EXTRACTED MATERIAL:
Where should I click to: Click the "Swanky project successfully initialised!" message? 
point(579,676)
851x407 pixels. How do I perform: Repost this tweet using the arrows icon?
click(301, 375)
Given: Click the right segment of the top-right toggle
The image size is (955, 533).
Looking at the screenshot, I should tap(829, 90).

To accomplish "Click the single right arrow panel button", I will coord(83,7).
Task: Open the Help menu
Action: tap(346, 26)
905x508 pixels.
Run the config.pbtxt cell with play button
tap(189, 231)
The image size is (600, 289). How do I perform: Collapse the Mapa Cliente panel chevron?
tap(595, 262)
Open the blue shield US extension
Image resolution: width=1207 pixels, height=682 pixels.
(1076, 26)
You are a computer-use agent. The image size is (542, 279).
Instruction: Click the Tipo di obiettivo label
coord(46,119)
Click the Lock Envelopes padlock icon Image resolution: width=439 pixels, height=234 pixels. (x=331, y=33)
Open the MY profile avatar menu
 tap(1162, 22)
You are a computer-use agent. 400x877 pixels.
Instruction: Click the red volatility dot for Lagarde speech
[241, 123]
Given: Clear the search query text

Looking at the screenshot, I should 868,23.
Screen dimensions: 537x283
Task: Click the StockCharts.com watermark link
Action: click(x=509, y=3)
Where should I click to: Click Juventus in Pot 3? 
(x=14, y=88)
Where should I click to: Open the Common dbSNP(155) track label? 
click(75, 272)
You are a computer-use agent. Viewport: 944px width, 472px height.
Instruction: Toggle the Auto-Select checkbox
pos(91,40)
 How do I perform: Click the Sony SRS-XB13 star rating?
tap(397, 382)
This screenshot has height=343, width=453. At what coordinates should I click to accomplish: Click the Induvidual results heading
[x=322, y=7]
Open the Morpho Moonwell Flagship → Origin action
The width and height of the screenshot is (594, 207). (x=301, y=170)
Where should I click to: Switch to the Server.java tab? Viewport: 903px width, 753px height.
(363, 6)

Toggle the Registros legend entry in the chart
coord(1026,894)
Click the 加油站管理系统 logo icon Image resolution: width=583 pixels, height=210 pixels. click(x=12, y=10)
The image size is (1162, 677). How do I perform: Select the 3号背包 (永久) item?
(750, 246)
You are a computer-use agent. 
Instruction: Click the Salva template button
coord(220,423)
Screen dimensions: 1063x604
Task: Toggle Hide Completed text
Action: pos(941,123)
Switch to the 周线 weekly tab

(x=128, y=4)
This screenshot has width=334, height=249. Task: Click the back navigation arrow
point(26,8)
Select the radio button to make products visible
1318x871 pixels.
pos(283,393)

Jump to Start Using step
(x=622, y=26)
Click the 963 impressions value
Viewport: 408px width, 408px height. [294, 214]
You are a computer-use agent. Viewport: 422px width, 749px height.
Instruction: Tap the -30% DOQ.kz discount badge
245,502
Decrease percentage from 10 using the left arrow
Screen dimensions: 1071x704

EXERCISE DIRECTIONS: What lines in the data above contain the word "agent"? Copy them all.

TASK SOLUTION:
You are a computer-use agent. The image size is (542, 279).
You are a computer-use agent. 400x877 pixels.
You are a computer-use agent. Viewport: 944px width, 472px height.
You are a computer-use agent. 
You are a computer-use agent. Viewport: 422px width, 749px height.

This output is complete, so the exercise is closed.